Samuel’s memory unlodged a memory of my own. It made me think of my first and third Sunday afternoons spent in the church. These afternoons were sacred – unchanging.
Some context: I grew up in suburb. My dad helped build a pretty sizable Nigerian-Igbo catholic community. There, I got a taste of Nigerian village life. Every adult there, was an “aunty” or “uncle”. Every adult there cared for my wellbeing. It’s a community I am still connected with today.
The Sunday after Trayvon died – the same aunty after the same church service served the same puff- puff, a Nigerian sweet bread, leftover from a party the day before with the same smile.
I contemplate and think how we were all in our own little dreamland.
I developed a liking to Alice in Wonderland animated content. It felt like a safe space amidst the madness of the real world. The absurdity made sense. I started to study and get into Carroll’s work – specifically his poems.
I started to emulate rhyming schemes and thought patterns. It felt freeing to write something in a “Carrollian” style.
Here’s one I wrote one Sunday inspired by The Hunting of the Snark:
Adventuring to the capital
Just looking for something divine Maybe it was subliminal Something I knew all this time
I still packed my bag for emergencies
You never know when that tooth could ache
My polaroid’s sat next to my courtesies
“Good day, Good Afternoon, My Mistake!”
The dented shopping cart hardly mattered
Our mission was almost complete
Kale, yoga mat, desert devoured
My best friend’s name is conceit
Razzmatazz, Razzmatazz Oh so sweet
Packaged and delivered straight to your heart
The recipe must be a hard secret to keep
This poem may need a restart
I started writing more and more poems over time – and they all came back to the same idea.
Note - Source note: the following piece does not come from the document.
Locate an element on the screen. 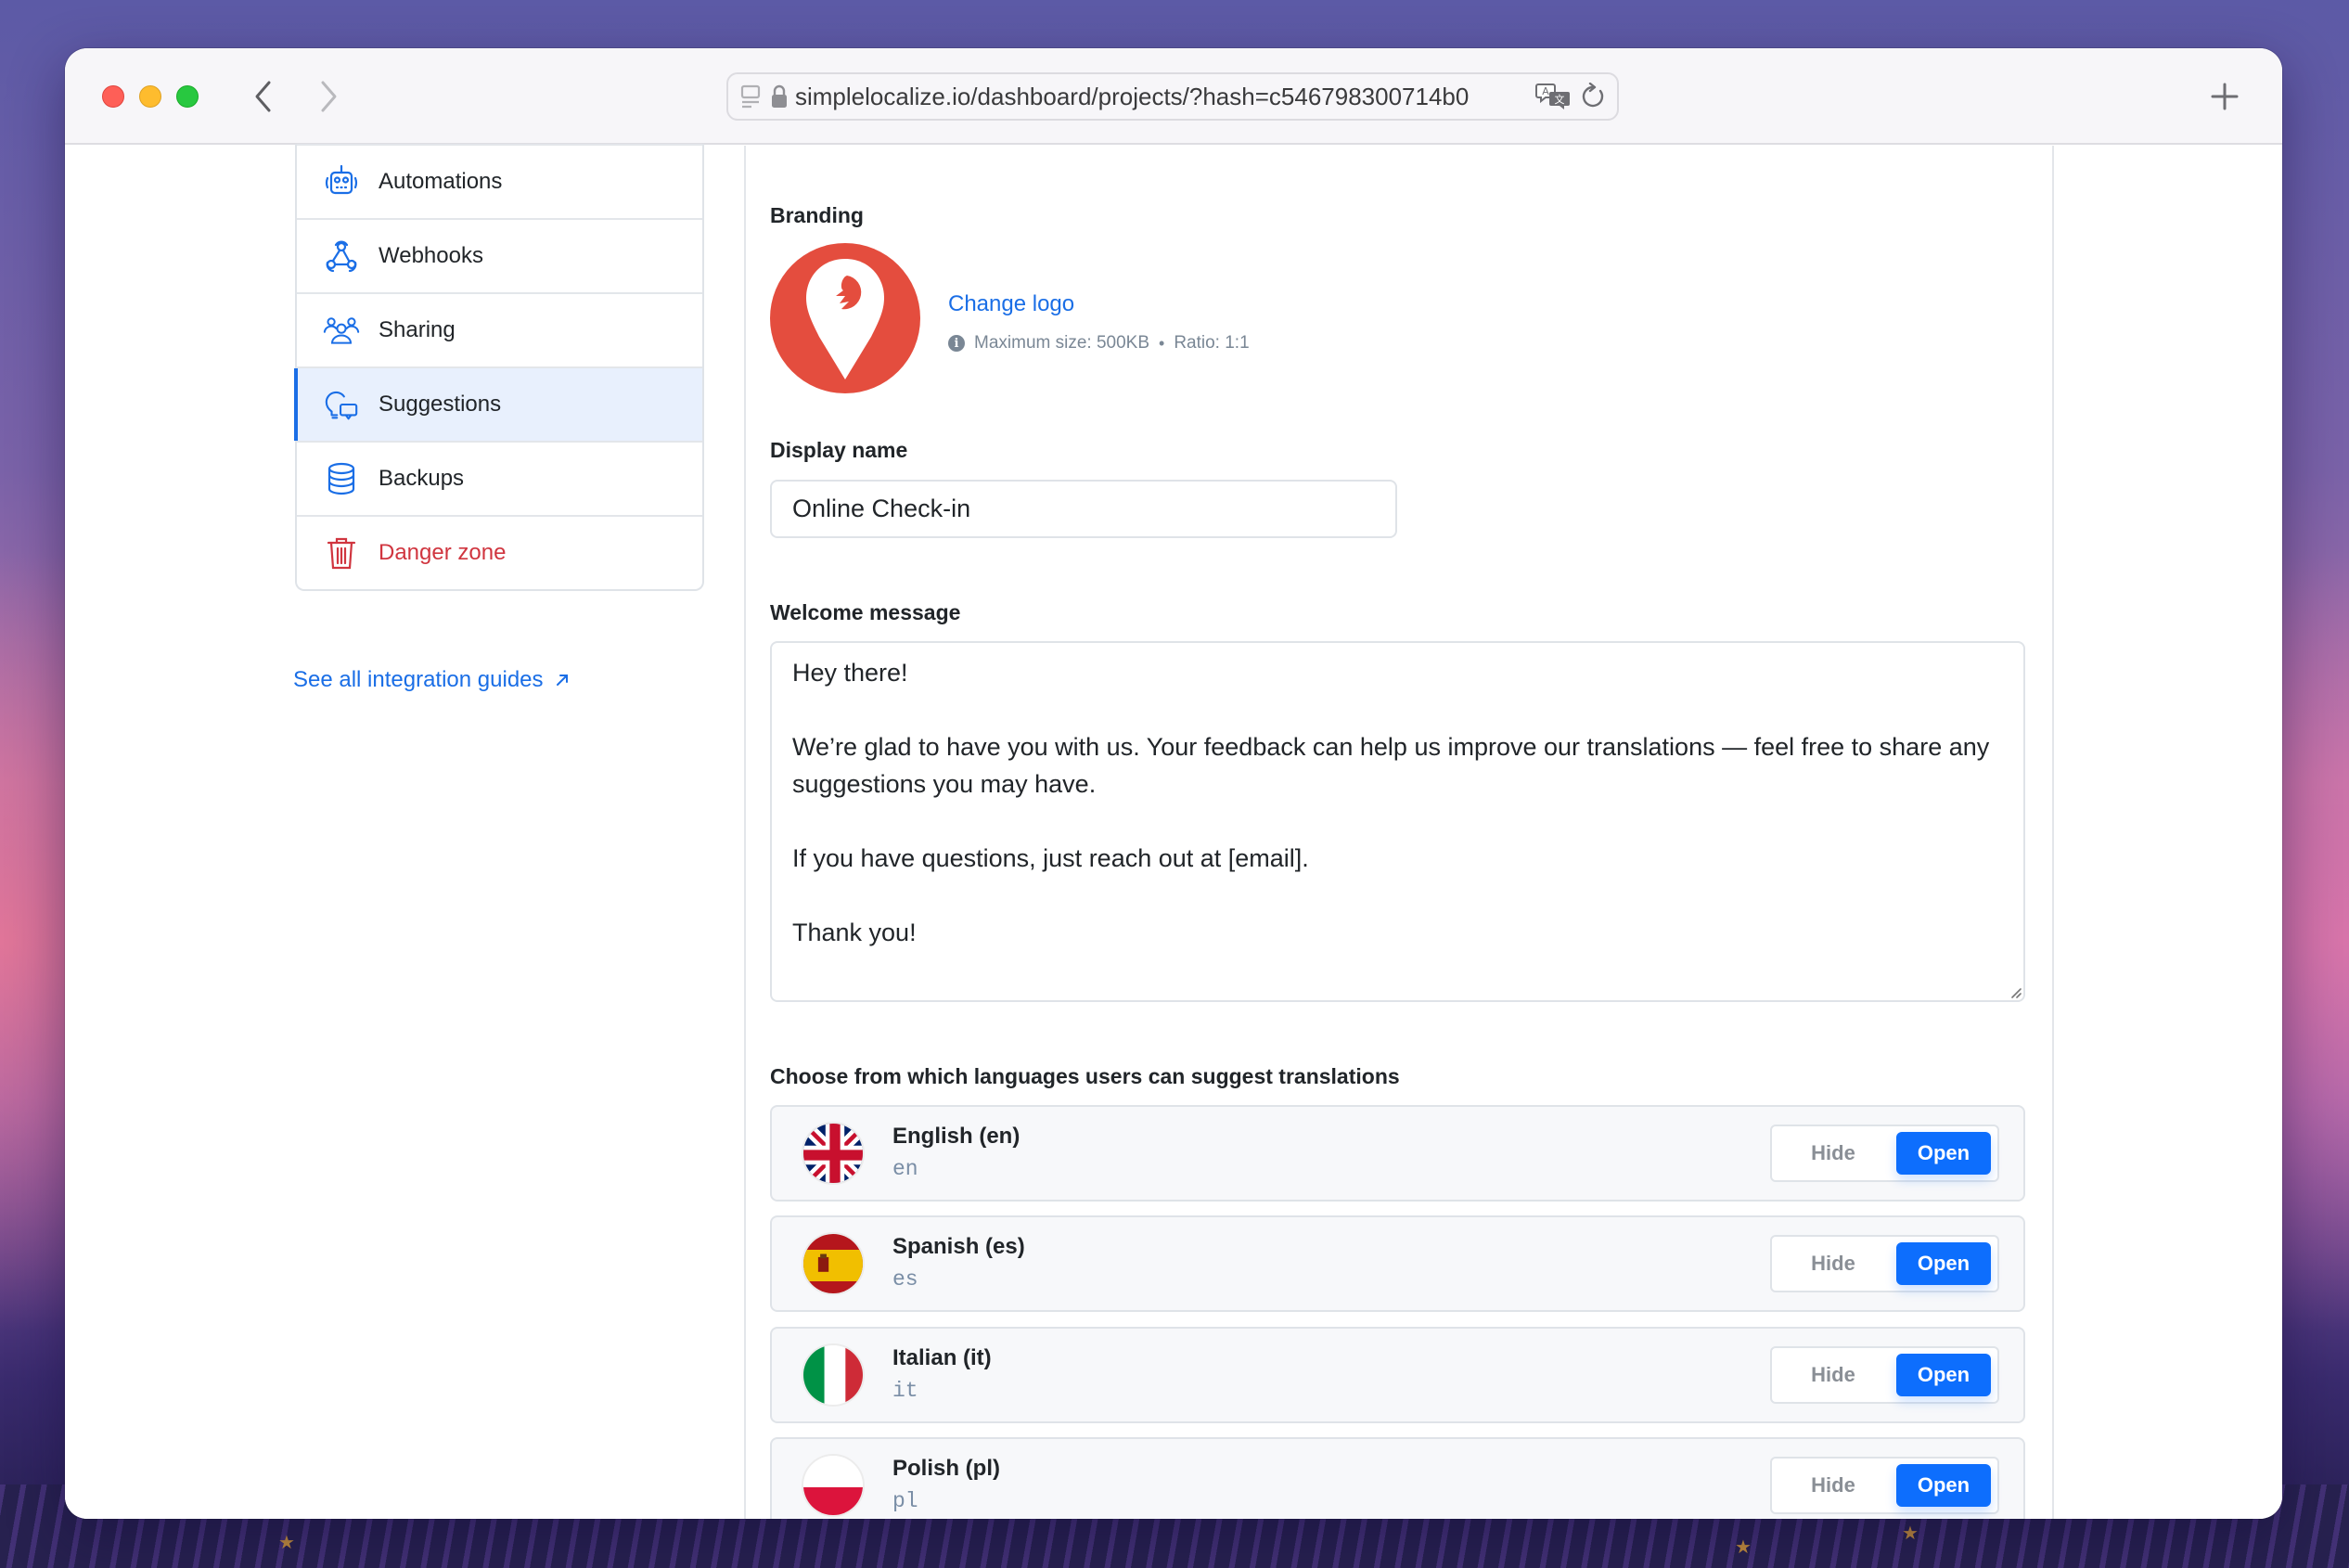 The image size is (2349, 1568). sidebar-item-label: Sharing is located at coordinates (418, 330).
My experience growing up Nigerian-American in the suburbs. I was really trying to interrogate what the suburbs meant to me now and before as a child.
Here’s another poem:
One, I was scrubbing
I was scrubbing earthen floor
Then my pet bird Anunu came home
And the floor was no more
Two, I was dancing
I was dancing to tell time
Then the weatherman went to sleep
And time missed its appointment with time!
Three, I was smoking
I was smoking palm wine
Then the turtles shell broke
And the palm wine became fire
Four, I was racing
I was racing the red queen
But the red queen didn’t move
So the country turned on itself
“Wonderland in Suburbia” is a collection of silent films based on poems written in Carrollian matter about my life growing up Black in the suburbs. I thought to myself what it would be like to approach filmmaking the same way Carroll approaches his poetry.
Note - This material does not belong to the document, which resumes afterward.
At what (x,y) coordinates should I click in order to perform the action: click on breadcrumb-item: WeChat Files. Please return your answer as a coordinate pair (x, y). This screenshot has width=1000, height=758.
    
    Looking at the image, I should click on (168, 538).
In designing the world, I knew I had to make something that simply did not make sense at first glance. I remember hearing on the news about a huge forest fire near my home – and I knew I found my location. Images started popping up in my head of innocent images that did not seem quite right – that were slightly off and maybe even disturbing to some. I wanted the pristineness of what the suburbs presented, but with props and small visual choices that screamed, “NOTICE ME”. That’s how it felt reading Carroll’s work – as soon as you feel like you had an understanding of the rules, the rules morph.
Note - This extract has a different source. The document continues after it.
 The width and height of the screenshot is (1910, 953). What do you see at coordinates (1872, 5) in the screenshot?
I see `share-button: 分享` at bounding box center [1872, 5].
To compliment that idea, “play” was an important part of my creative process. I walked on set with the world designed – but the actual scenes up to the volition of me and the actors. The actors were on board with making something absurd – and coming up with their own stories about why things were happening. I wanted to make sure my actors felt free to express themselves in any and every way, and parts of that shows up in the film. Carroll made a point of not explaining a lot of his work, so going into making this – I knew I had to make the film silent to make sure that same kind of audience discovery could happen.
The backdrop to this project is violence against Black bodies, and while that seems very far from what Lewis Carroll does in his art – I disagree. When I look at and experience his work, I recognize deep meaning and smart choices in the development of his dreamlands. My dreamland is the suburbs. My dreamland is the Nigerian church. My dreamland is my Blackness.